|
Page 1 of 3
Controller

Controller di dalam sistem PLTS dapat dikatakan sebagai "otak" karena fungsinya yang adalah sebagai pengatur arus listrik baik terhadap arus yang masuk maupun arus yang keluar / digunakan. Adapun fungsi - fungsi controller ini adalah sebagai berikut :
- Saat voltase di baterai telah dalam keadaan penuh, maka controller berfungsi menghentikan arus listrik yang masuk ke dalam baterai dengan maksud untuk menjaga ketahanan baterai agar jauh lebih tahan lama. Di dalam kondisi ini, listrik yang tersupply dari panel surya akan langsung terdistribusi ke beban / peralatan listrik dalam jumlah tertentu sesuai dengan konsumsi daya peralatan listrik.
- Saat voltase di baterai dalam keadaan hampir kosong, maka controller berfungsi menghentikan pengambilan arus listrik dari baterai oleh beban / peralatan listrik. Dalam kadar voltase tertentu ( umumnya sekitar 10% sisa voltase di baterai ) , maka pemutusan dilakukan oleh controller. Adapun hal ini agar baterai lebih tahan lama dan mencegah kerusakan pada sel - sel baterai. Pada kebanyakan model controller, indikator lampu akan menyala dengan warna tertentu ( umumnya berwarna merah atau kuning ) yang menunjukkan bahwa voltase di baterai sudah hampir habis dan perlu untuk proses charging. Dalam kondisi ini, meskipun sisa voltase di baterai masih ada, namun karena pengambilan arus listrik dari baterai telah diputus oleh controller, maka peralatan listrik / beban tidak dapat beroperasi.
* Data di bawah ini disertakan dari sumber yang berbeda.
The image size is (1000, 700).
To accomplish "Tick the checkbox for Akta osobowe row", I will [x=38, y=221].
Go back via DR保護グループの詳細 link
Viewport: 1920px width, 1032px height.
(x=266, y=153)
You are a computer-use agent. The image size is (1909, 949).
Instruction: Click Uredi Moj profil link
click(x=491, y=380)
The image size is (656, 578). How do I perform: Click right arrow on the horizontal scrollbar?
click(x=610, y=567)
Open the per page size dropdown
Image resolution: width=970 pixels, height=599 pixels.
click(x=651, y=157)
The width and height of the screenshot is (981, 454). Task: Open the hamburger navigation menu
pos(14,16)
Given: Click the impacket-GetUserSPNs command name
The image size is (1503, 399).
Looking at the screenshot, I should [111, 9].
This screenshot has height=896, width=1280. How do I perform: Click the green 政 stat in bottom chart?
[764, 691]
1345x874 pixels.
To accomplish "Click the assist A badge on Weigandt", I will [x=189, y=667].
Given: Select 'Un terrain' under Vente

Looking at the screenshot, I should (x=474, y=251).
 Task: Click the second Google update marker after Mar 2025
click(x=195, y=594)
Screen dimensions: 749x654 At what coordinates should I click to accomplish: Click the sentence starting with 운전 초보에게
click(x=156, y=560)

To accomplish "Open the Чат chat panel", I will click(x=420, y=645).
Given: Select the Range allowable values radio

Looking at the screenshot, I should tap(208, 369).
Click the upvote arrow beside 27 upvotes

- Pada controller tipe - tipe tertentu yang fungsi indikatornya cukup komplit ( seperti merek Morningstar ), berbagai macam kejadian yang terjadi pada sistem PLTS dapat terdeteksi dengan baik. Selain terdapat susunan lampu - lampu yang masing - masing lampu berbeda warna dengan frekuensi kedipan lampu yang berbeda juga untuk tiap kejadian, controller tipe ini juga dapat terhubung dengan perangkat komputer untuk keperluan kemudahan kontrol, pengecekan dan perbaikan khususnya dalam jarak jauh.
Kembali kepada kejadian, yakni bahwa kejadian - kejadian yang terjadi pada sistem PLTS bisa berbagai macam antara lain konsleting, baterai penuh, baterai lemah, baterai normal, over-voltage, dan lain - lain, yang adapun semua kejadian ini dapat terdeteksi oleh controller. Karena perannya yang cukup penting, controller sangat dianjurkan untuk dipasang meskipun tidak mutlak.